Lower-income households are turning in force to Apple Inc.'s iPhone and may be doing so to save the cost of a separate broadband connection and music devices, according to the media measurement firm comScore Inc.

A comScore study released Thursday shows that the fastest growth in iPhone sales over the summer months came from households that earn less than the median income.

ComScore noted sales to lower-income consumers accelerated since the July appearance of the iPhone 3G, which offers high-speed Internet access.

"We see that lower-income consumers are increasingly turning to mobile devices to access the Internet, to listen to music and for e-mail," said Mark Donovan, senior analyst at comScore. "A 'Swiss-Army knife of a device' like the iPhone offers a phone, a music player, a camera and a way to connect to the Internet, which may appeal to consumers cutting back their spending on gadgets."

Ownership of the iPhone rose 48 percent from June 1 to the end of August among households earning between $25,000 and $50,000 a year, compared to 21 percent overall, the study showed.

Adoption of smart phones in this segment grew 16 percent over that period, ahead of the market average of 12 percent.

Mobile-browser use grew 4.9 percent among lower-income consumers, versus 2.7 percent overall, and their mobile music-listening rose 4.7 percent, compared to an overall decline of 0.3 percent. E-mail use, however, slightly lagged.

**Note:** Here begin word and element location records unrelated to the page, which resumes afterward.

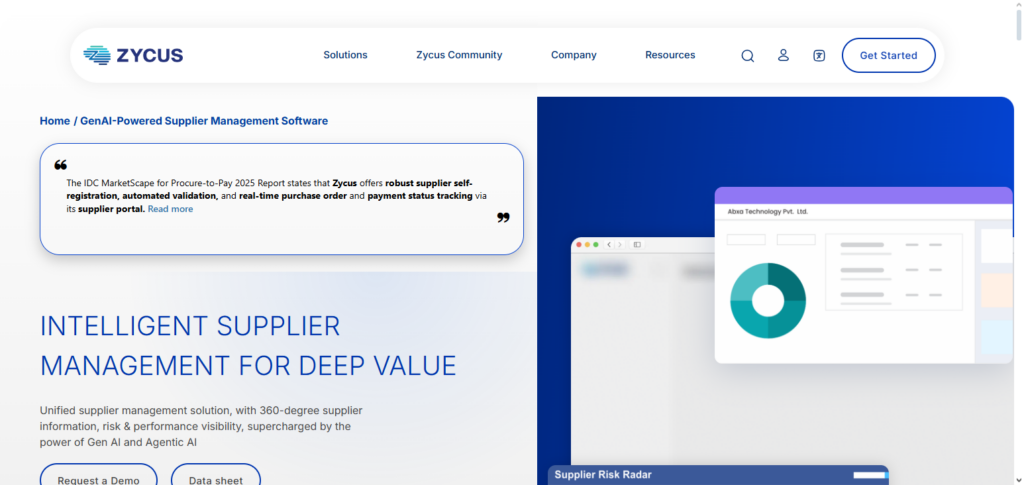
Task: Click the teal donut chart graphic
Action: (x=767, y=300)
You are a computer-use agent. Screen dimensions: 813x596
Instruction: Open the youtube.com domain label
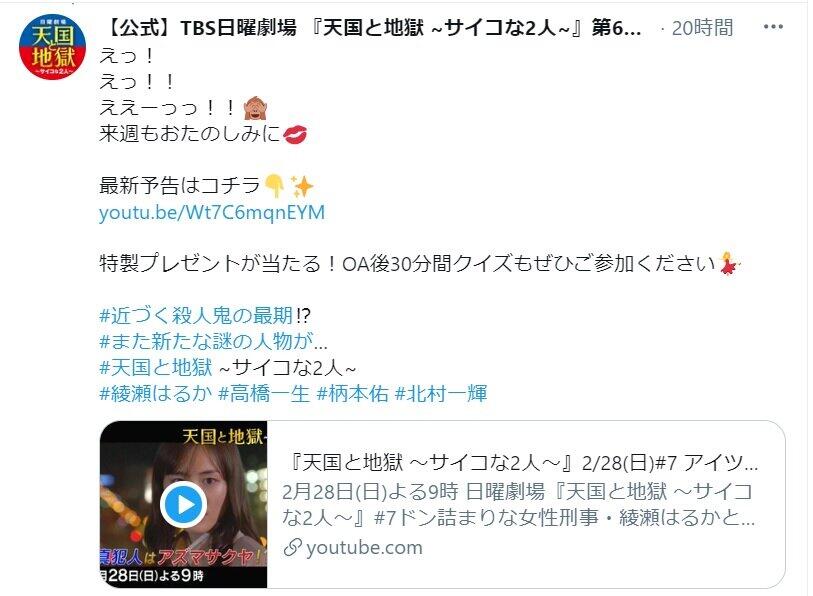(365, 547)
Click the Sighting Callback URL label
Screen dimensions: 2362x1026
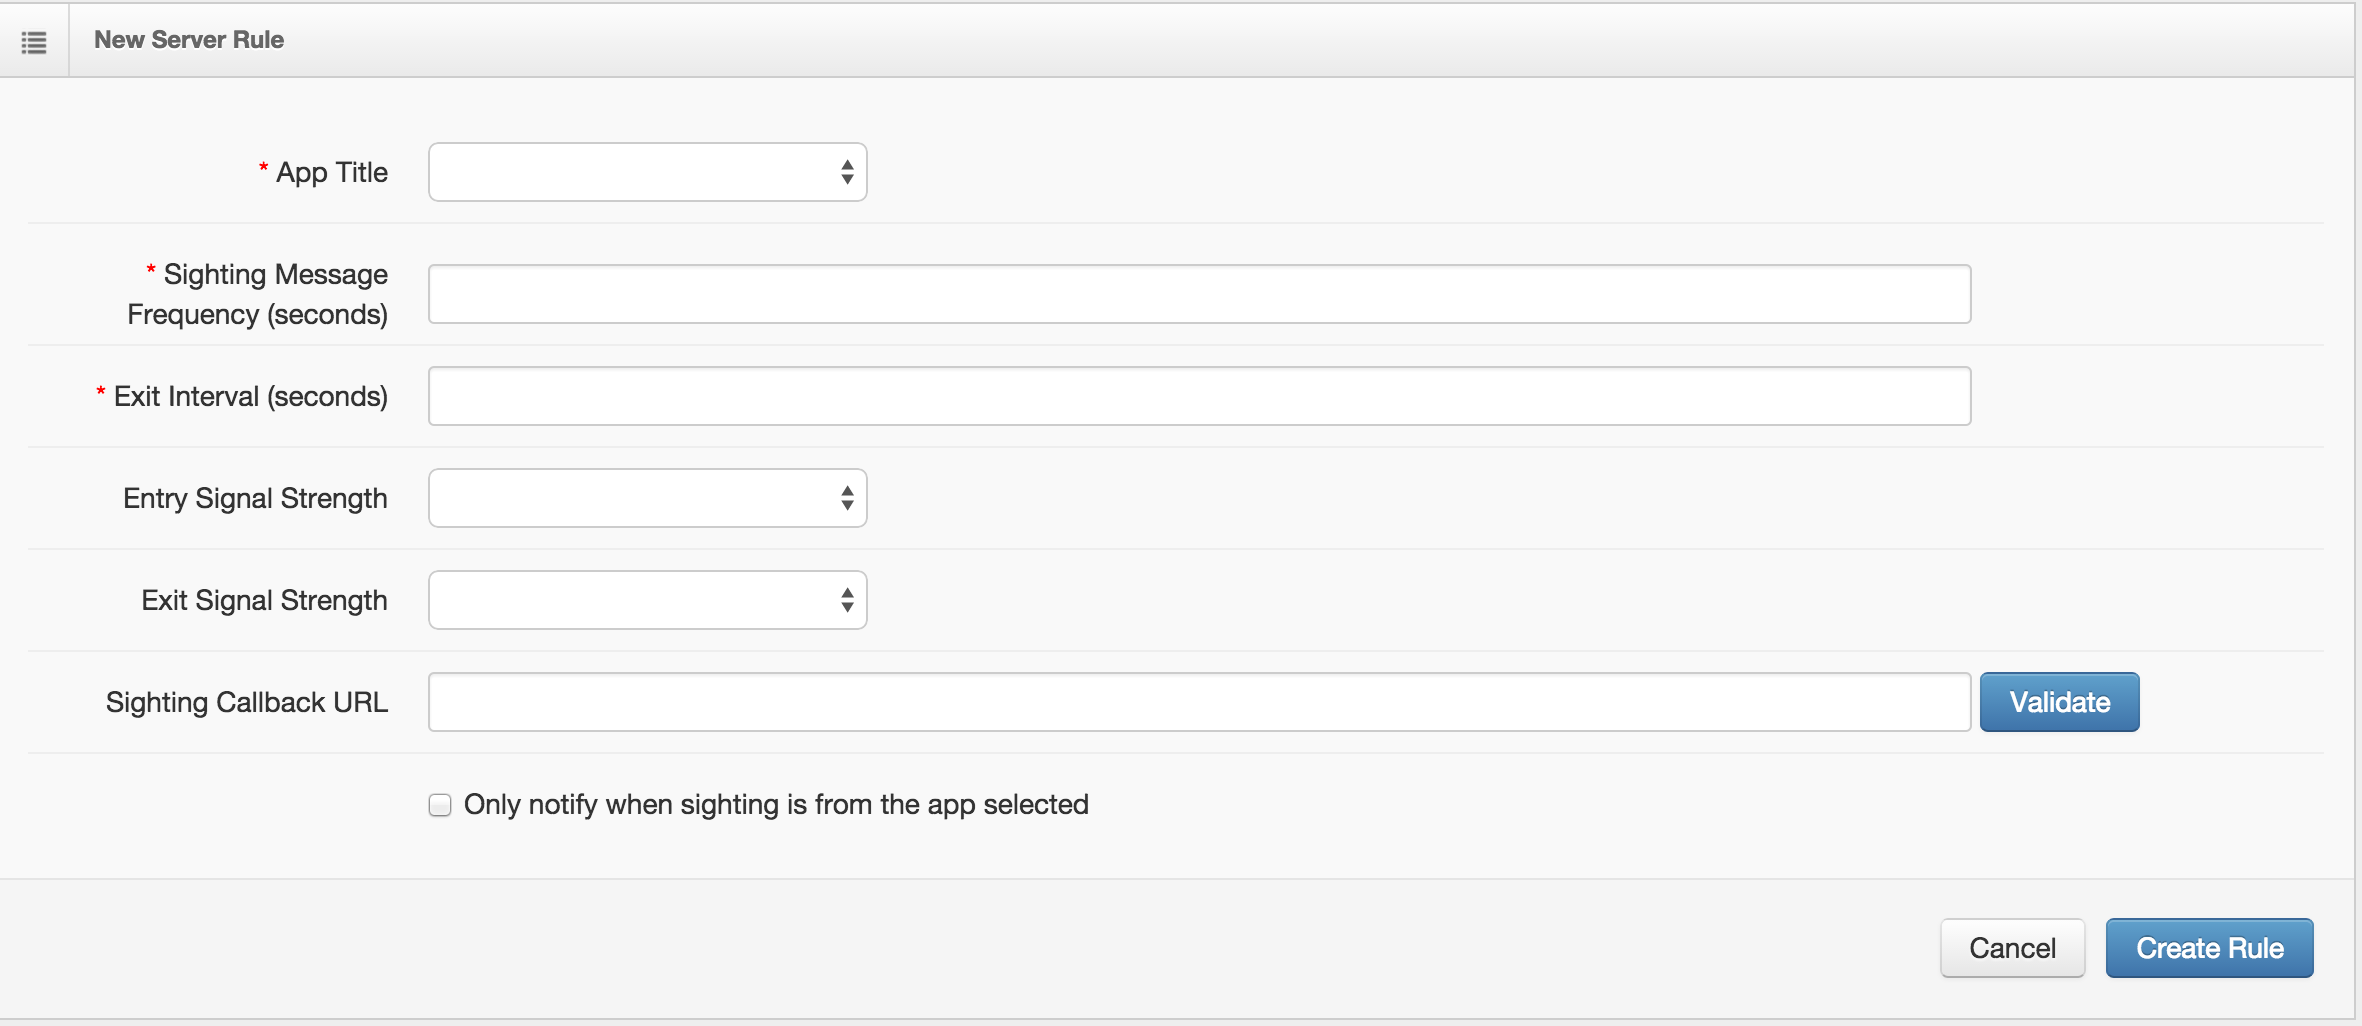247,703
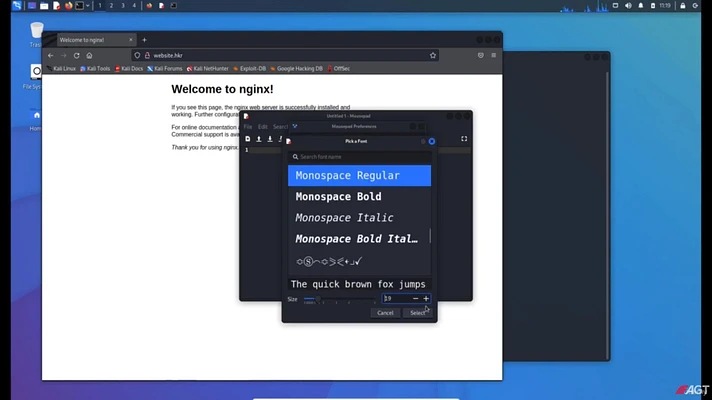Open the Kali applications menu
712x400 pixels.
(x=17, y=5)
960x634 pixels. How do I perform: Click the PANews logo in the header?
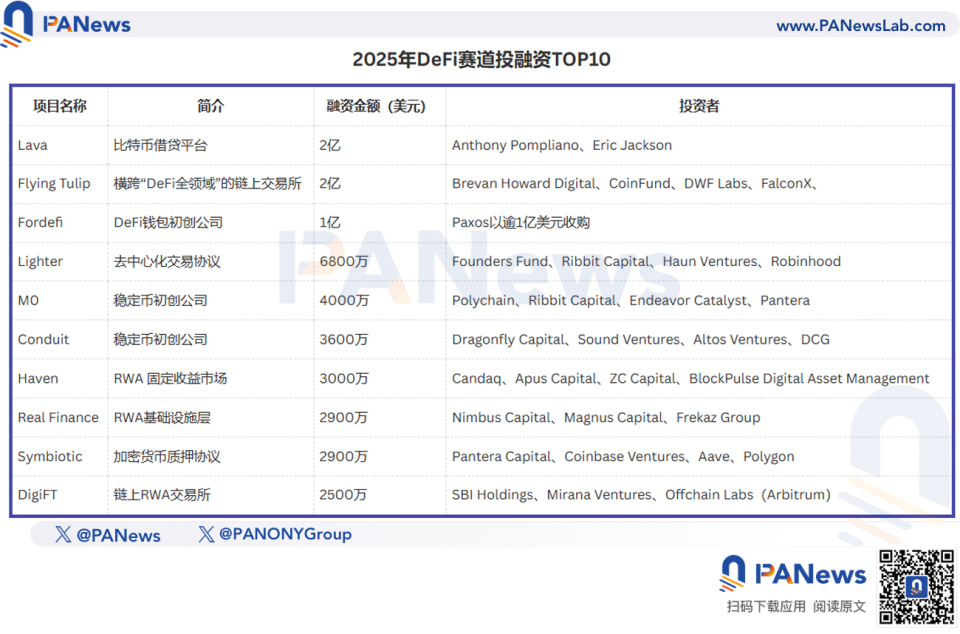[67, 24]
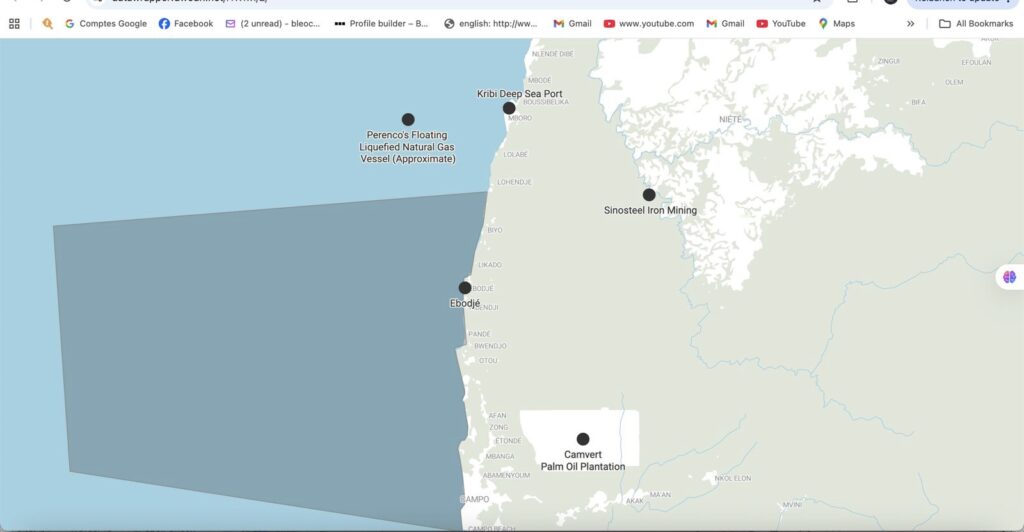The height and width of the screenshot is (532, 1024).
Task: Open the Facebook bookmark
Action: (x=186, y=24)
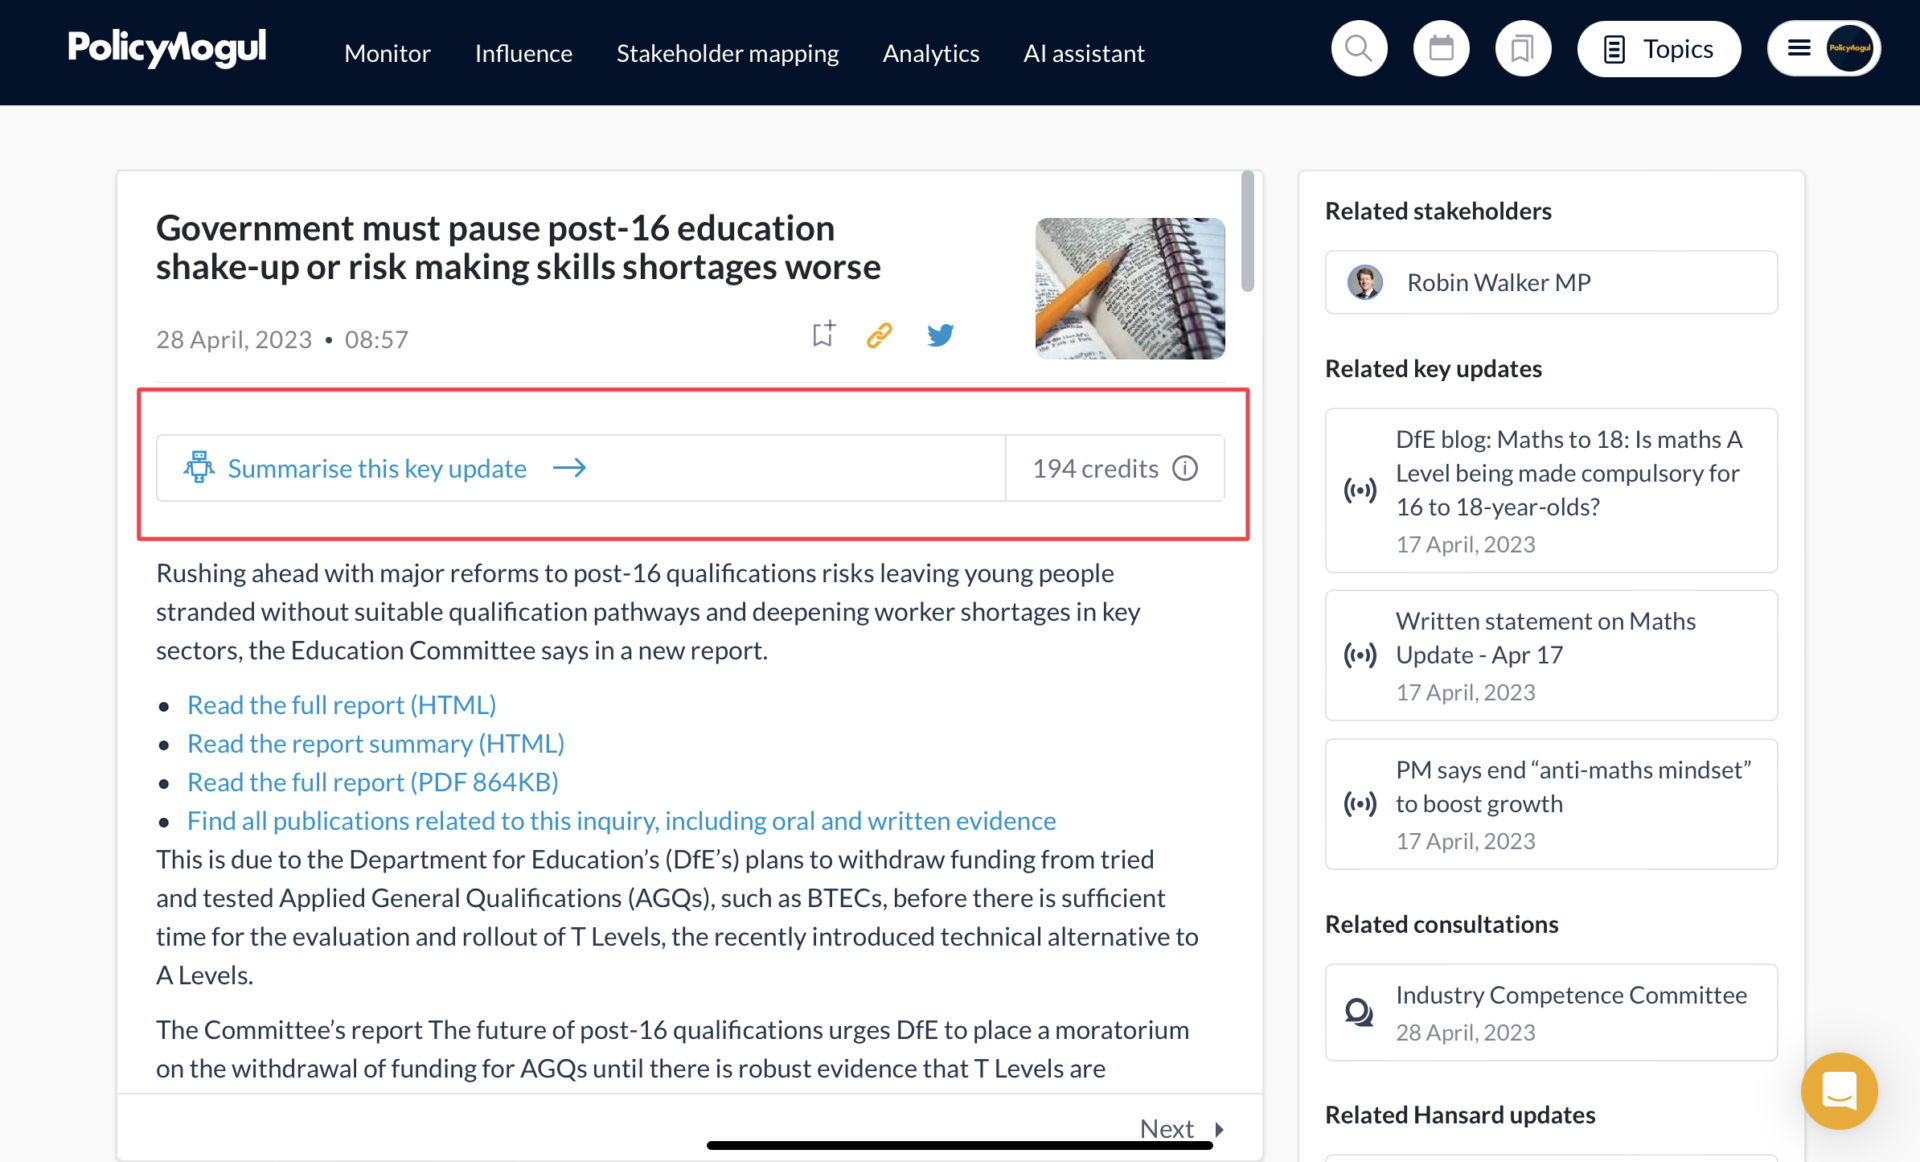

The study tracked changes in comScore's monthly online survey of 33,962 mobile-phone users. There were 2.6 million U.S. users of the iPhone at the end of August, which represented just 1 percent of U.S. cellphone users, according to comScore.

The trend of rising sales and usage among lower-income consumers emerged despite a slight decline in the number of such households, which contain a large number of retired women and consumers ages 25 to 34.